Investing to improve infrastructure resilience and mitigate the risks associated with climate change is increasingly regarded as an essential part of project management. But how should project managers go about this?

  1. Addressing the climate change emergency

Climate change has the potential to affect large-scale infrastructure programmes across the UK. As the temperature of the earth increases, more intense rainfall events and rising sea levels are posing a risk to development projects. To avoid potentially costly disruption, there is now an urgency to improve the resilience of existing infrastructure and future proof new structures.

Whilst it can sometimes be difficult for project managers to secure buy-in to build in such resilience, it is crucial to set aside the contingencies needed to protect infrastructure from disaster risks.

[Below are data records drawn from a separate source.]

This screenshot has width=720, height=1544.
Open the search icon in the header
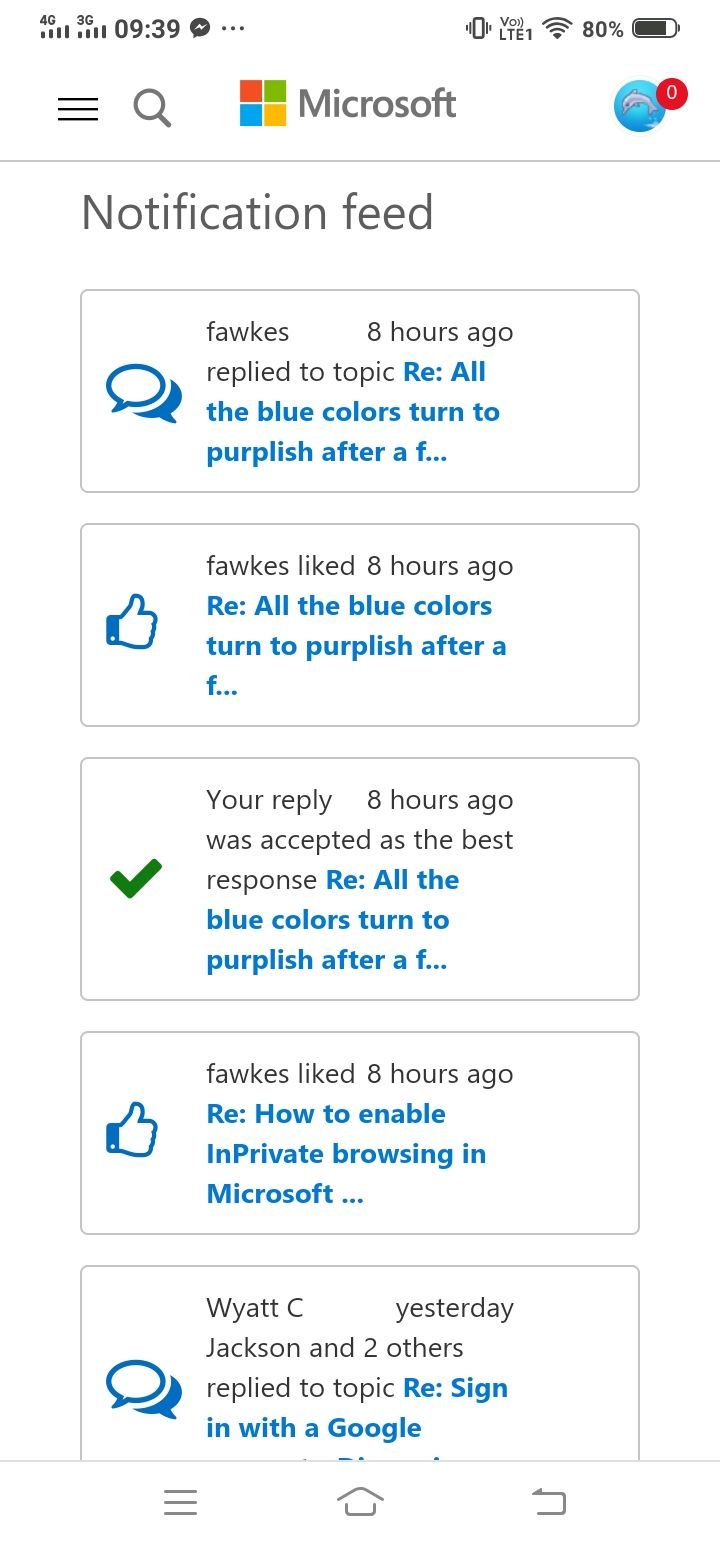pos(151,108)
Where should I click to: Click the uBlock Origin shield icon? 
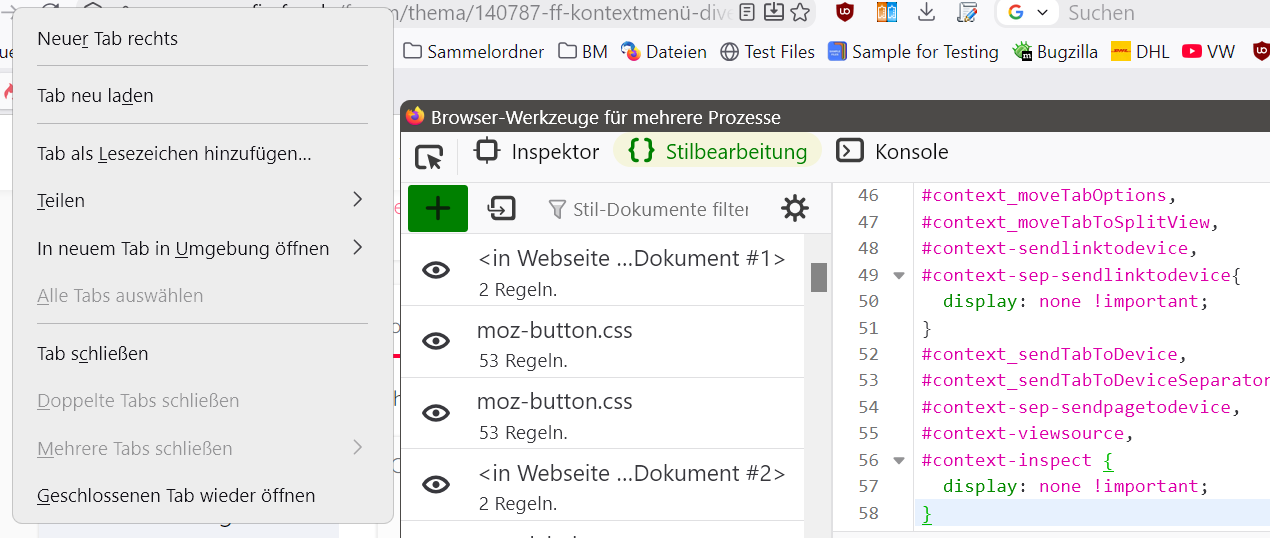tap(845, 12)
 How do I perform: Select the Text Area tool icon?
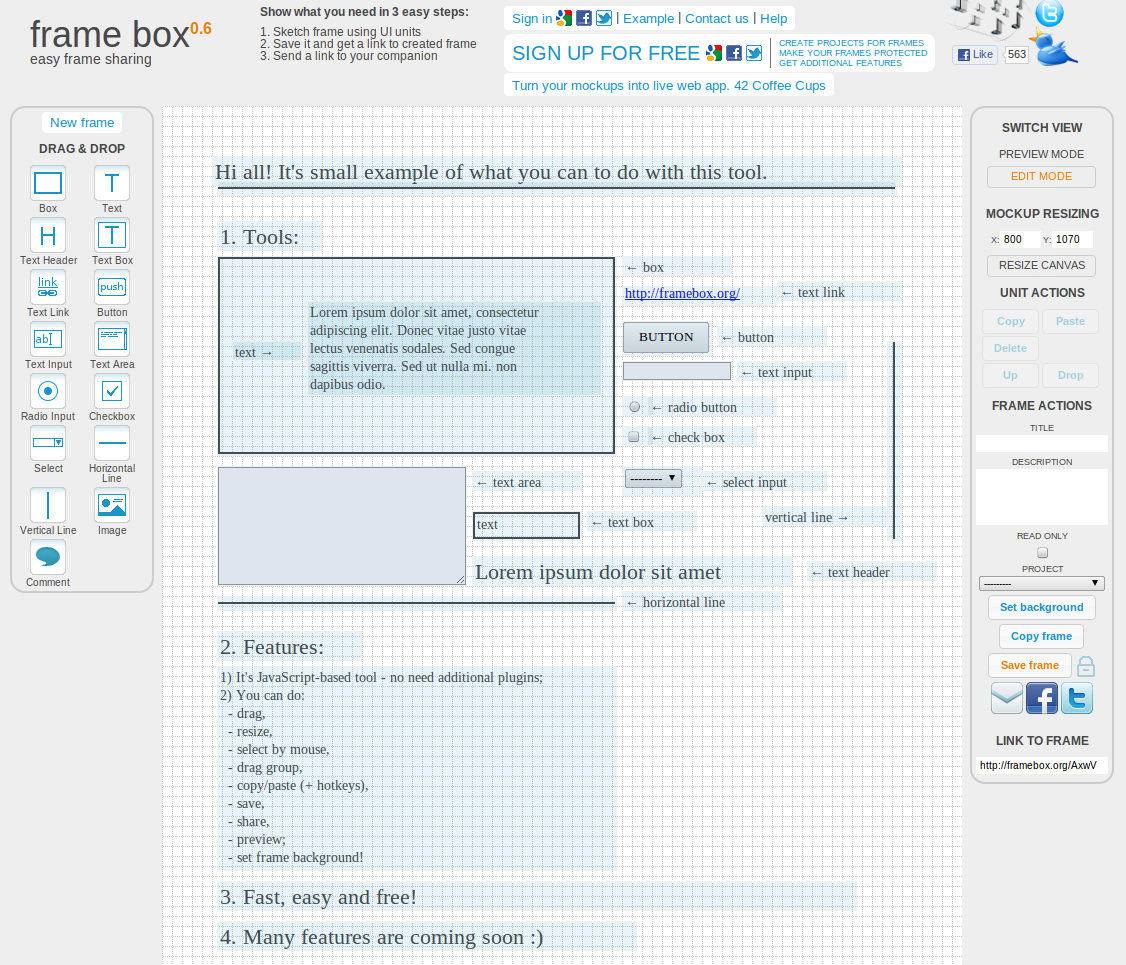(112, 339)
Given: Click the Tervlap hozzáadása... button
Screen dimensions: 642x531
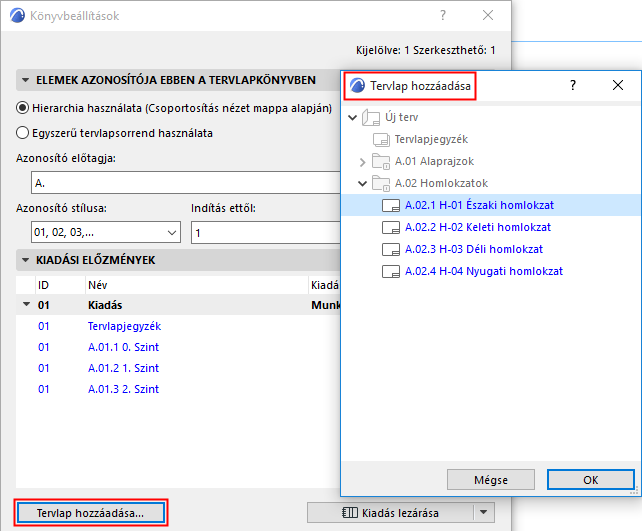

  1. Communicating whole-life cost

Project managers must ensure that stakeholders understand the whole-life cost of the project and aim to address the risks associated with climate change at an early stage in the design process. When setting objectives for the project, each individual risk factor should be considered, including those associated with extreme rainfall or record-breaking summer temperatures. By planning ahead, designs can be amended relatively easily, whereas later on the cost of add-ons or reworks could be significant.

  1. Conducting a cost-benefit analysis

To ensure that each risk mitigation strategy is fully considered, project managers should prepare a detailed cost-benefit analysis. This could include information about alternative materials, which are designed to improve the structure’s resilience.

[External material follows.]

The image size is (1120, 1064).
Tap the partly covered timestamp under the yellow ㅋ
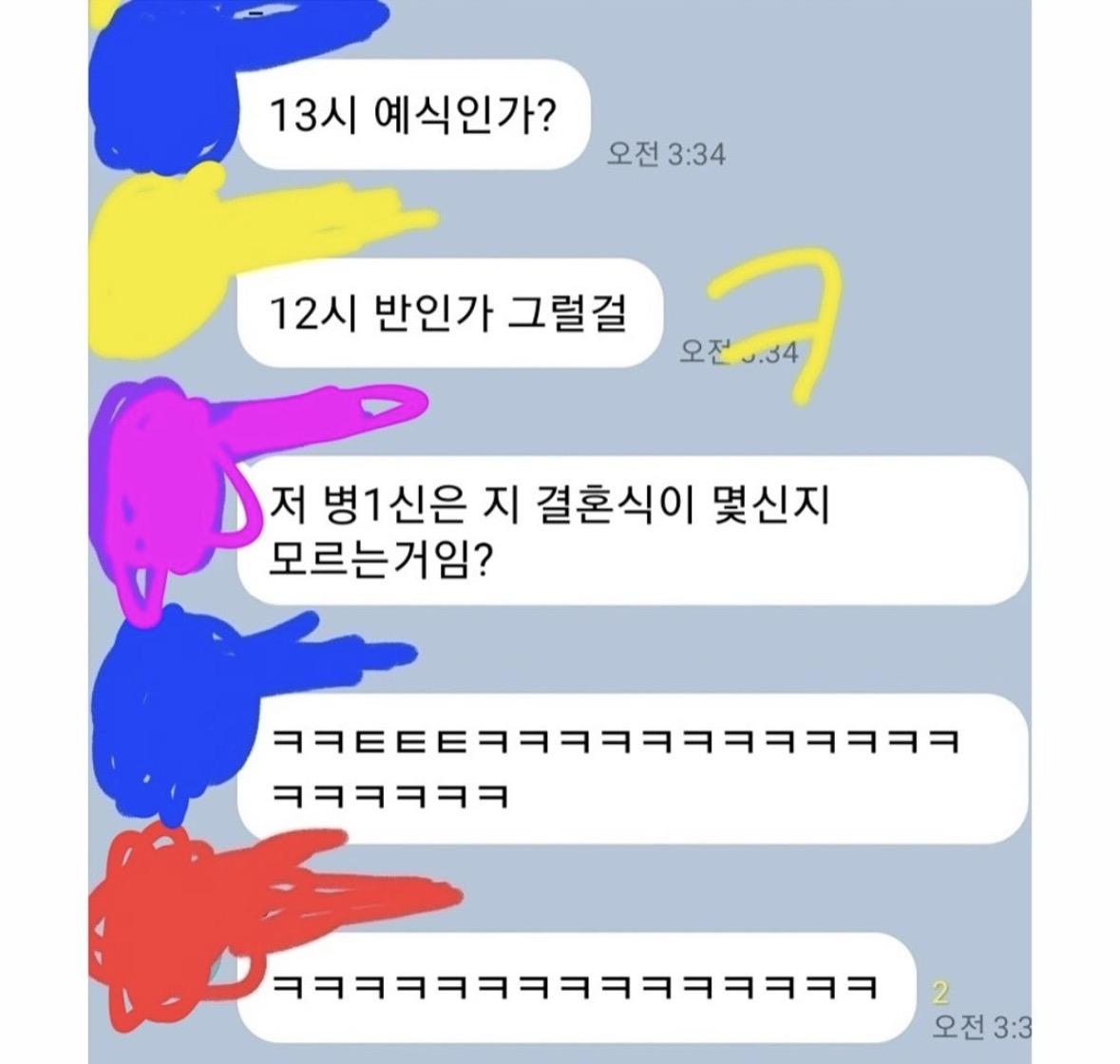pyautogui.click(x=738, y=352)
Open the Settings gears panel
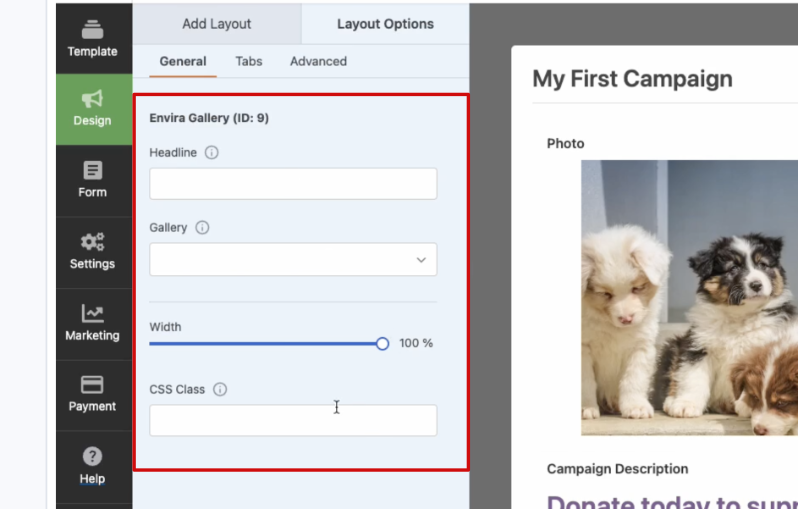798x509 pixels. (92, 251)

The cost-benefit analysis should include an assessment of both pre-mitigated and post-mitigated risks. In doing so, project managers should consider the likelihood and cost of any damage that might be caused as a result of a flood, for example. Based on this, the project team will be able to weigh up whether the cost of using a more resilient (and more expensive) material is worth the investment from a risk mitigation perspective.

  1. Raising risk understanding

In order to secure buy-in for investment in infrastructure resilience, it is important for project managers to do what they can to increase risk understanding. If stakeholders are going to agree to fund mitigation strategies, they will need to appreciate that potential climate change-related events could have.